Stress-kinase regulation of TASK-1 and TASK-3

• Verfasst von: Rinné, Susanne [VerfasserIn]
• Verfasst von: Schmidt, Constanze [VerfasserIn]
• Titel: Stress-kinase regulation of TASK-1 and TASK-3
• Verf.angabe: Susanne Rinné, Aytug K. Kiper, Constanze Schmidt, Beatriz Ortiz-Bonnin, Simone Zwiener, Guiscard Seebohm, Niels Decher
• Umfang: 14 S.
• Fussnoten: Published online: November 27, 2017 ; Gesehen am 27.06.2018
• Titel Quelle: Enthalten in: Cellular physiology and biochemistry
• Jahr Quelle: 2017
• Band/Heft Quelle: 44(2017), 3, S. 1024-1037
• ISSN Quelle: 1421-9778
• DOI: doi:10.1159/000485402
• Sprache: eng
• K10plus-PPN: 1576909476

Abstract

Background/Aims: TASK channels belong to the two-pore-domain potassium (K2P) channel family. TASK-1 is discussed to contribute to chronic atrial fibrillation (AFib) and has been together with uncoupling protein 1 found as a marker protein of brown adipose tissue (BAT) fat. In addition, TASK-1 was linked in a genome-wide association study to an increased body mass index. A recent study showed that TASK-1 inhibition is causing obesity in mice by a BAT whitening and that these effects are linked to the mineralocorticoid receptor pathway, albeit the mechanism remained elusive. Therefore, we aimed to probe whether K2P channels are regulated by serum- and glucocorticoid-inducible kinases (SGKs) which are known to modify many cellular functions by modulating ion channels.

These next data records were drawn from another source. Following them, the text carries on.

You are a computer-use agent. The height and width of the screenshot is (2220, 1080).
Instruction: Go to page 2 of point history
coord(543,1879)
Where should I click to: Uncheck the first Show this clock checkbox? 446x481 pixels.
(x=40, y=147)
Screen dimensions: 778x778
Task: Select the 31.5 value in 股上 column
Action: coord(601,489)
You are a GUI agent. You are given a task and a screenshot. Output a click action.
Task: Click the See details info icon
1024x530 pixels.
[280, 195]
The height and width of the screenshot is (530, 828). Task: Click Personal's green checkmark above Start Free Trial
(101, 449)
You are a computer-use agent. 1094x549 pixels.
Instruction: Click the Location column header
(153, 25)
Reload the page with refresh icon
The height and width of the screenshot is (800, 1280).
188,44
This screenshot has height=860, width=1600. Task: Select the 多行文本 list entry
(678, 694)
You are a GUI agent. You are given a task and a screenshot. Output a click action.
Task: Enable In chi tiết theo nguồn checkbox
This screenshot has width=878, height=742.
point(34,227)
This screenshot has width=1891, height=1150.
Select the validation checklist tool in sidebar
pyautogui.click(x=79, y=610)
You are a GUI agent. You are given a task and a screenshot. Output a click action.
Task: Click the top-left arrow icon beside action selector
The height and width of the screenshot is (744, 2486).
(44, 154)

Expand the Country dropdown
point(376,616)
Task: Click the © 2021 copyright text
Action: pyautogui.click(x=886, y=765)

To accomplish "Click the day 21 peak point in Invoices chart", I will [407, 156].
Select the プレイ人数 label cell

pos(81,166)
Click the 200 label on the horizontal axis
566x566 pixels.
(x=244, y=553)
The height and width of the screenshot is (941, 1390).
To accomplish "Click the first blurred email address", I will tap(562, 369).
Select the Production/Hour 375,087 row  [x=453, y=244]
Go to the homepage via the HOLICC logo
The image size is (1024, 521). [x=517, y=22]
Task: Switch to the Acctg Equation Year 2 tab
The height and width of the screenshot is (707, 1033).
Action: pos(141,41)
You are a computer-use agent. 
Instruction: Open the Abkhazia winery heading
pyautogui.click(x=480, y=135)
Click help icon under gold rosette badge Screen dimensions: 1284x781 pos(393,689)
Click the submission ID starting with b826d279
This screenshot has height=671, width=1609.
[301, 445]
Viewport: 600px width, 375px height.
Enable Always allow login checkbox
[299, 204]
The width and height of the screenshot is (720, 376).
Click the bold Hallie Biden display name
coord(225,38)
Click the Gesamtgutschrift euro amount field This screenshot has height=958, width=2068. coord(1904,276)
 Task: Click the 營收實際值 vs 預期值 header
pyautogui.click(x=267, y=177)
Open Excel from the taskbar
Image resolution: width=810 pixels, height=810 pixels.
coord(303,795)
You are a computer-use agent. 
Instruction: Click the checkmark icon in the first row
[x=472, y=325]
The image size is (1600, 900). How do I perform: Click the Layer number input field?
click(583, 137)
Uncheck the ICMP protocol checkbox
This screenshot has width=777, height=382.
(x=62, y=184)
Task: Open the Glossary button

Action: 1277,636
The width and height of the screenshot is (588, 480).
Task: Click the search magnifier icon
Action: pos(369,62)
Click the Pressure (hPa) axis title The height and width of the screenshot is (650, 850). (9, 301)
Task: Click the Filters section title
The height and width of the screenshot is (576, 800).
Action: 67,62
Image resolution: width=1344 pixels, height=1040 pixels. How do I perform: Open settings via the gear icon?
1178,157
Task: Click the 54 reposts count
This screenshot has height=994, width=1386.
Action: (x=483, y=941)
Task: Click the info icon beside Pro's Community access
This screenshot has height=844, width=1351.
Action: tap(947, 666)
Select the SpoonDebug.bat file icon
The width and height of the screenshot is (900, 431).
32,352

Methods: To this end we used functional co-expression studies and chemiluminescence-assays in Xenopus oocytes, together with fluorescence imaging and quantitative PCR experiments. Results: SGKs and proteinkinase B (PKB) induced a strong, dose- and time-dependent current reduction of TASK-1 and TASK-3. SGK co-expression reduced the surface expression of TASK-1/3, leading to a predominant localization of the channels into late endosomes. The down regulation of TASK-3 channels was abrogated by the dynamin inhibitor dynasore, confirming a role of SGKs in TASK-1/3 channel endocytosis. Conclusion: Stress-mediated changes in SGK expression pattern or activation is likely to alter TASK-1/3 expression at the surface membrane. The observed TASK-1 regulation might contribute to the pathogenesis of chronic AFib and provide a mechanistic link between increased mineralocorticoid levels and TASK-1 reduction, both linked to BAT whitening.